Re: Refactor to introduce pg_strcoll().

2023-03-05 Thread Thomas Munro
+/* Win32 does not have UTF-8, so we need to map to UTF-16 */

I wonder if this is still true.  I think in Windows 10+ you can enable
UTF-8 support.  Then could you use strcoll_l() directly?  I struggled
to understand that, but I am a simple Unix hobbit from the shire so I
dunno.  (Perhaps the *whole OS* has to be in that mode, so you might
have to do a runtime test?  This was discussed in another thread that
mostly left me confused[1].).

And that leads to another thought.  We have an old comment
"Unfortunately, there is no strncoll(), so ...".  Curiously, Windows
does actually have strncoll_l() (as do some other libcs out there).
So after skipping the expansion to wchar_t, one might think you could
avoid the extra copy required to nul-terminate the string (and hope
that it doesn't make an extra copy internally, far from given).
Unfortunately it seems to be defined in a strange way that doesn't
look like your pg_strncoll_XXX() convention: it has just one length
parameter, not one for each string.  That is, it's designed for
comparing prefixes of strings, not for working with
non-null-terminated strings.  I'm not entirely sure if the interface
makes sense at all!  Is it measuring in 'chars' or 'encoded
characters'?  I would guess the former, like strncpy() et al, but then
what does it mean if it chops a UTF-8 sequence in half?  And at a
higher level, if you wanted to use it for our purpose, you'd
presumably need Min(s1_len, s2_len), but I wonder if there are string
pairs that would sort in a different order if the collation algorithm
could see more characters after that?  For example, in Dutch "ij" is
sometimes treated like a letter that sorts differently than "i" + "j"
normally would, so if you arbitrarily chop that "j" off while
comparing common-length prefix you might get into trouble; likewise
for "aa" in Danish.  Perhaps these sorts of problems explain why it's
not in the standard (though I see it was at some point in some kind of
draft; I don't grok the C standards process enough to track down what
happened but WG20/WG14 draft N1027[2] clearly contains strncoll_l()
alongside the stuff that we know and use today).  Or maybe I'm
underthinking it.

[1] 
https://www.postgresql.org/message-id/flat/CA%2BhUKGJ%3DXThErgAQRoqfCy1bKPxXVuF0%3D2zDbB%2BSxDs59pv7Fw%40mail.gmail.com
[2] https://www.open-std.org/jtc1/sc22/wg14/www/docs/n1027.pdf




Re: Refactor to introduce pg_strcoll().

2022-11-09 Thread Jeff Davis
Attached some new patches.
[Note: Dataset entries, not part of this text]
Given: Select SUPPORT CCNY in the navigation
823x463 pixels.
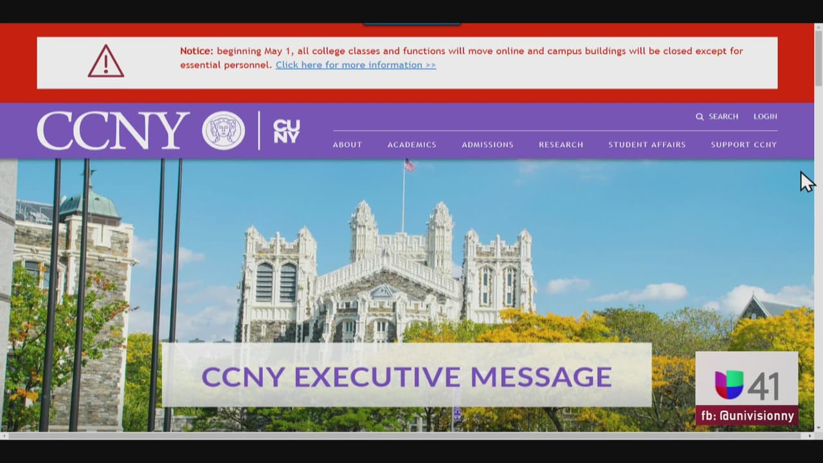Looking at the screenshot, I should coord(743,145).
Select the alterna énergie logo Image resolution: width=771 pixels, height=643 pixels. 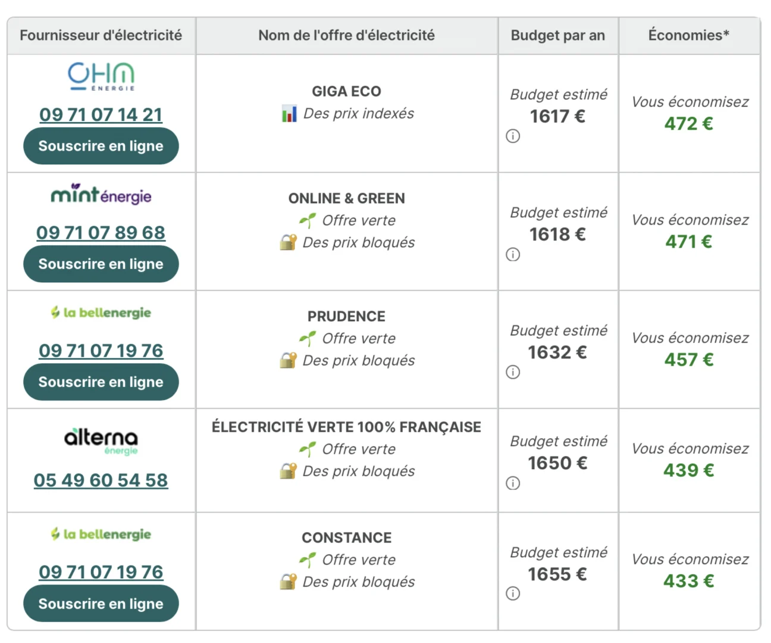click(x=101, y=441)
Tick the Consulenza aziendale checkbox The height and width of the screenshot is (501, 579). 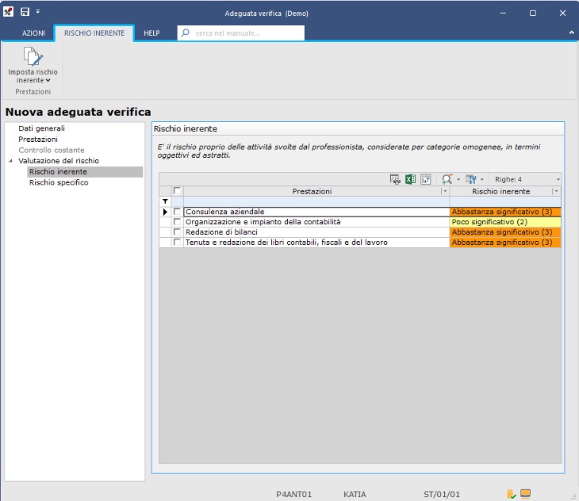coord(177,212)
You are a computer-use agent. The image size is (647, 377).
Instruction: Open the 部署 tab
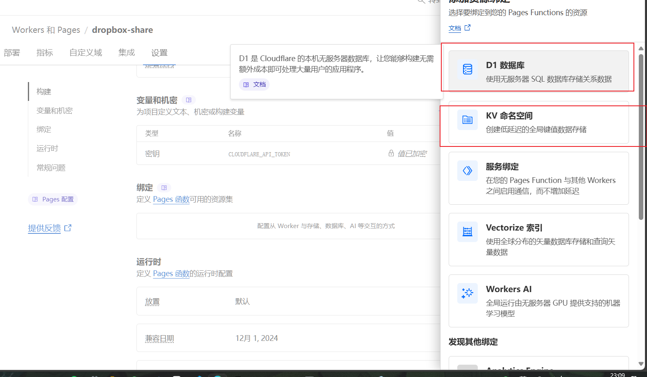point(12,53)
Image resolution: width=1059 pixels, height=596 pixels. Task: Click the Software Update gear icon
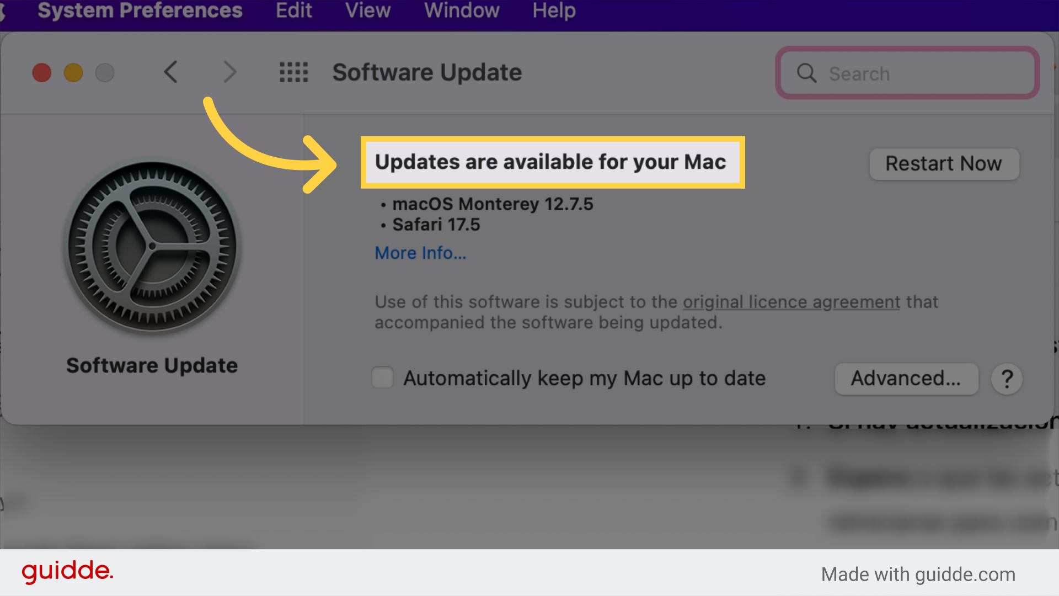pyautogui.click(x=152, y=247)
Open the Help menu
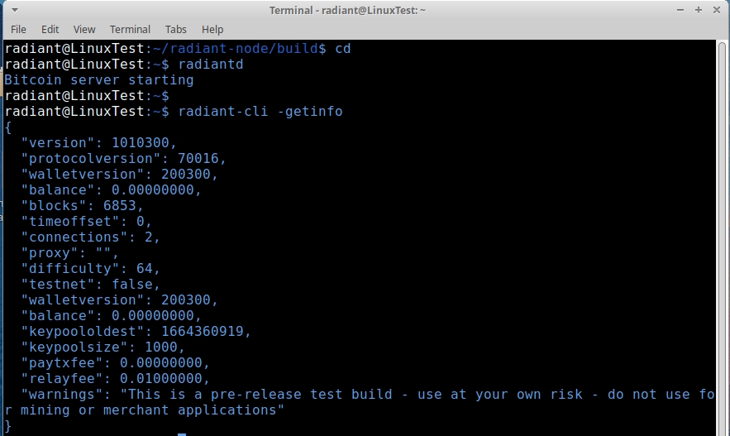The height and width of the screenshot is (436, 730). click(212, 29)
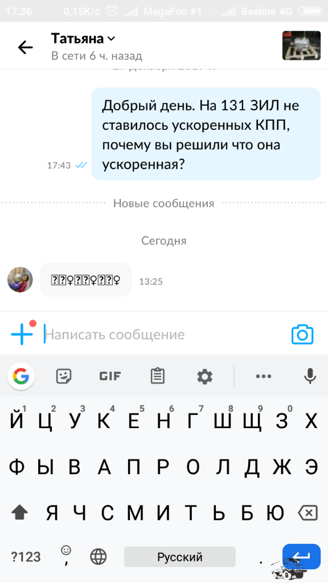This screenshot has width=328, height=583.
Task: Tap the blue plus attachment icon
Action: (22, 334)
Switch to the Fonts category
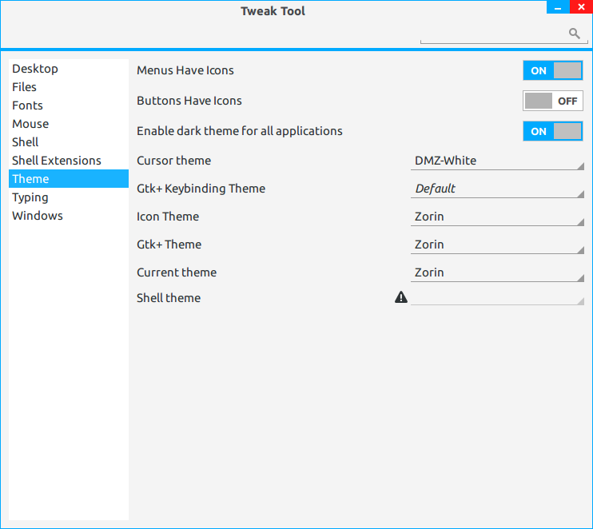The width and height of the screenshot is (593, 529). tap(28, 105)
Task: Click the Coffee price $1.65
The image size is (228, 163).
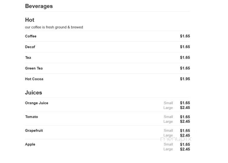Action: (185, 36)
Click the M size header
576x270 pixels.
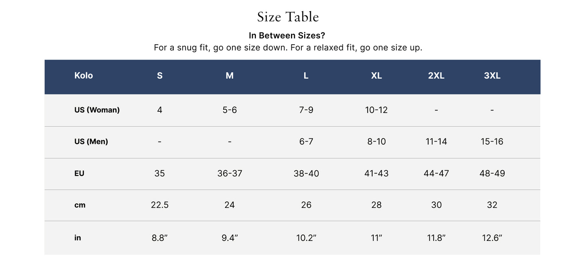(230, 76)

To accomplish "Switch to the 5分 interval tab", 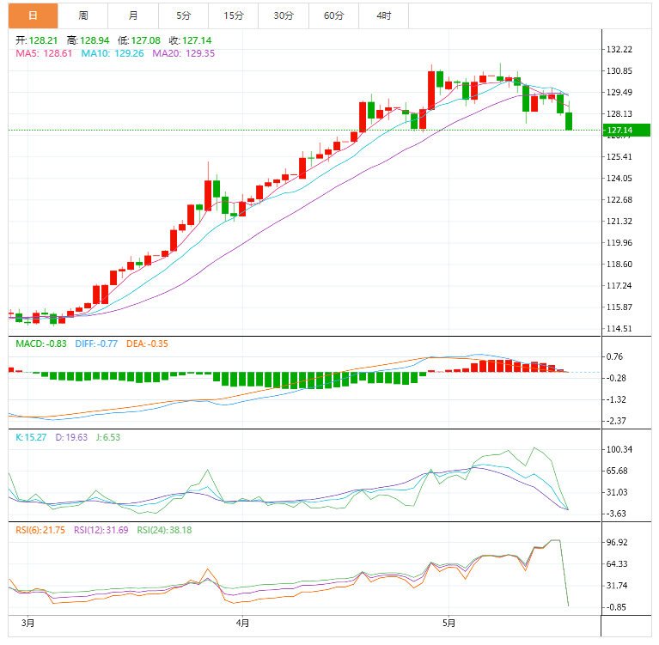I will click(184, 15).
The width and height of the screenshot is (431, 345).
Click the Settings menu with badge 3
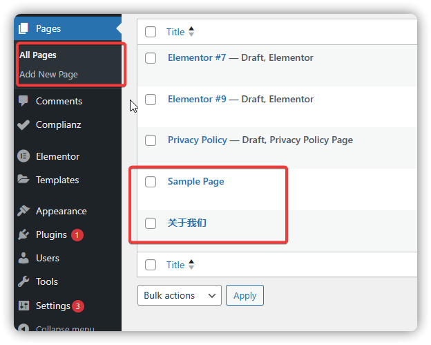click(x=53, y=306)
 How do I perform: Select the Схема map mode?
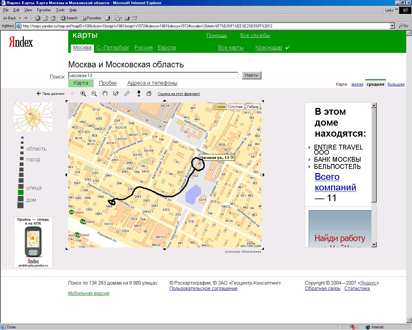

I think you were right that the API of
pg_strcoll() was strange before, so I changed it to:

  * pg_strcoll() takes nul-terminated arguments
  * pg_strncoll() takes arguments and lengths

The new pg_strcoll()/pg_strncoll() api in 0001 seems much reasonable to
support in the long term, potentially with other callers.

Patch 0004 exports:

  * pg_collate_icu() is for ICU and takes arguments and lengths
  * pg_collate_libc() is for libc and takes nul-terminated arguments

for a tiny speedup because varstrfastcmp_locale() has both nul-
terminated arguments and their lengths.

On Fri, 2022-11-04 at 15:06 -0700, Jeff Davis wrote:
> But I think the complex hacks are just the transformation into UTF 16
> and calling of wcscoll(). If that's done from within pg_strcoll()
> (after my patch), then I think it just works, right?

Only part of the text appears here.